Extract to read.
________________________

- Conference: Independent
- Record: 6–1–1
- Head coach: Clarence Spears (3rd season);
- Captain: Jackson Cannell

= 1919 Dartmouth football team =

American college football season

The 1919 Dartmouth football team was an American football team that represented Dartmouth College as an independent during the 1919 college football season. In its third season under head coach Clarence Spears, the team compiled a 6–1–1 record and outscored opponents by a total of 141 to 53. Jackson Cannell was the team captain.

________________________

Reproduce, word for word, the part of the 1919 Dartmouth football text that opens with the words containing "American college football" and closes with "the team captain.". The lines placed after this text are not needed.

Supplied data.
________________________

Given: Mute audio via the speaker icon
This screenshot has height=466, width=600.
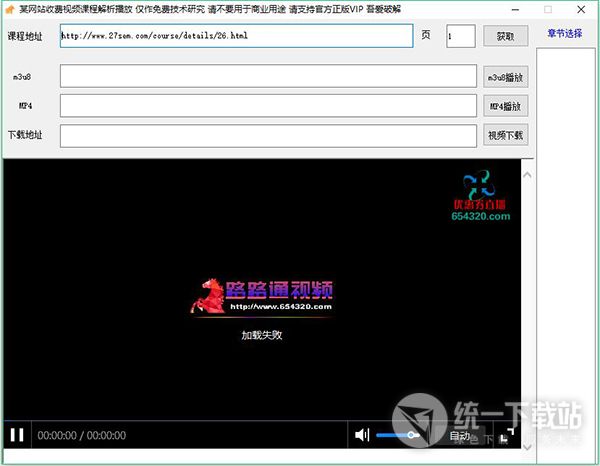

________________________

Correct response.
American college football season

The 1919 Dartmouth football team was an American football team that represented Dartmouth College as an independent during the 1919 college football season. In its third season under head coach Clarence Spears, the team compiled a 6–1–1 record and outscored opponents by a total of 141 to 53. Jackson Cannell was the team captain.